Tuesday, June 5, 2012

Kentucky Fried Extinction

Firstly, this title was borrowed from an e-mail I got from Greenpeace, an environmental group whose goal is to “ensure the ability of the Earth to nurture life in all its diversity".

This e-mail brought up two very important issues. One would be the deliberate destruction of rainforests, and two could be the extinction of the Sumatran tiger as a result of lost habitat.

Yes, I know it’s just such stuff as this that brands people as tree huggers, but what do I care? Trees and humans have had a symbiotic relationship for so long. We each survive on parts of the atmosphere the other cannot use. So as long as trees are helping to make the atmosphere conducive to life, I won’t apologize for wanting to live in a world where they are included.

Oh, and in our part of the world, trees also help disperse water from a heavy rain so it doesn’t cause a flash flood and needlessly destroy houses and upset people’s lives. It’s when forests are clear cut that these natural disasters occur. But those who live on Harless Creek know that.

But back to the title of this piece: Kentucky Fried Chicken is doing business with a major contributor to rain forest destruction; it gets the paper for its packaging from Asia Pulp & Paper (AP&P).

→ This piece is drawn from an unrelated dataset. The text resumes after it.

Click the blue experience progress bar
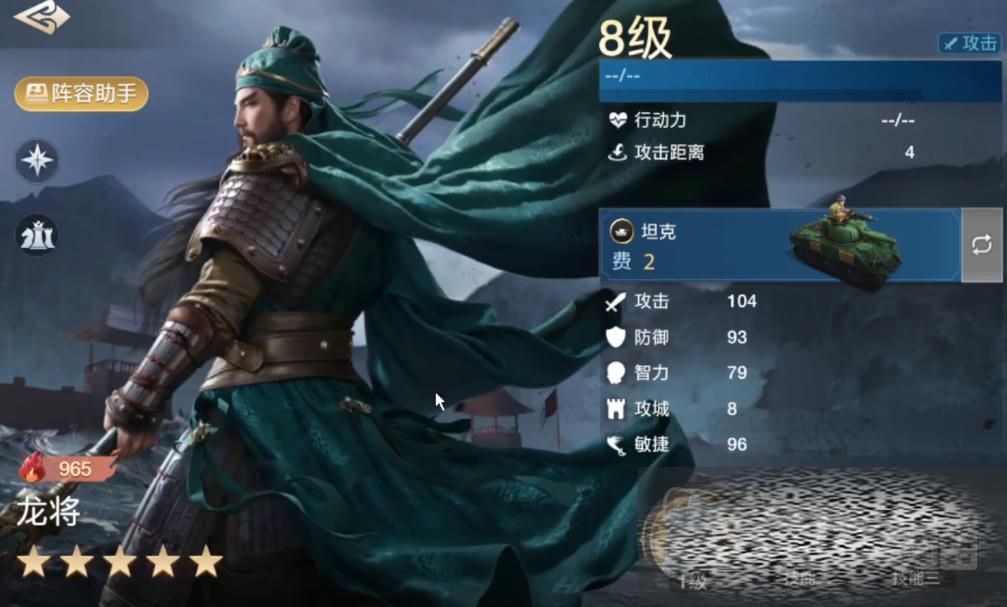 click(800, 81)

This destruction takes place throughout Asia, but AP&P is hitting Indonesia particularly hard. Not only are they destroying this nation’s invaluable rain forests, they are destroying the habitat of the last remaining subspecies of tiger found here.

It was as recently as 80 years ago that Indonesia was the home of three such subspecies. Two are now extinct, and the one remaining subspecies, the Sumatran tiger has been classified as on the brink of extinction. One reason for this is that 93% of the tigers’ habitat has already been destroyed. And without their natural habitat, those few that are left cannot survive for long.

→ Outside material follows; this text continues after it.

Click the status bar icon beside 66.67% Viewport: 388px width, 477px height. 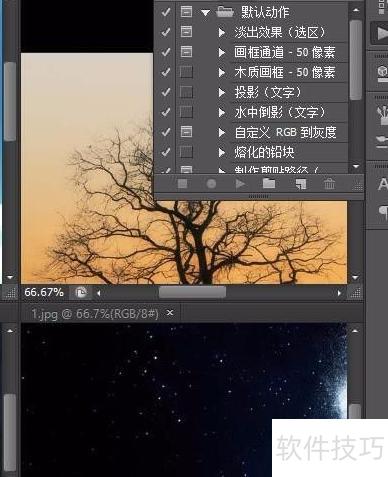[81, 293]
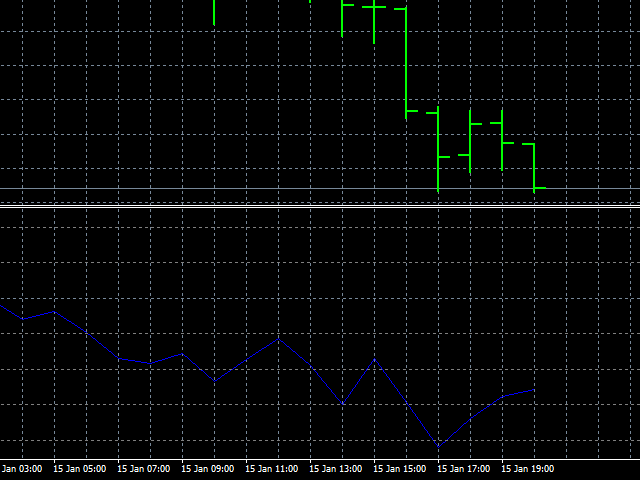This screenshot has height=480, width=640.
Task: Click the blue indicator line start at far left
Action: click(x=3, y=306)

Why does Kentucky Fried do business with AP&P? Possibly because it’s a cheap source of paper for their packaging. It’s just too bad their need for packaging material for body parts of a dead chicken that have been coated with 11 secret herbs and spices and deep-fried is allowed to endanger Sumatran tigers and their habitat.

Of course, a much better source for that packaging paper would be available to Kentucky Fried if the U S hadn’t outlawed a superior source of paper and categorized it as a schedule one drug.

It has been pointed out in this column many times that one acre of industrial hemp will provide as much paper as 4.1 acres of trees, without the chemical pollution produced by the process that turns wood pulp into paper. And hemp can be ready for more production in a much shorter time. In fact, in Kentucky, when it was legal to do so, a good farmer could get several crops of hemp in, in a single planting season.

Trees by comparison take around 20-30 years to recover.

Well, this was done before we were made aware of the fact that hemp is a dangerous drug that needs to be listed with narcotics such as heroin and cocaine. Of course, when that was made known, we all happily abandoned the idea of ever using industrial hemp again.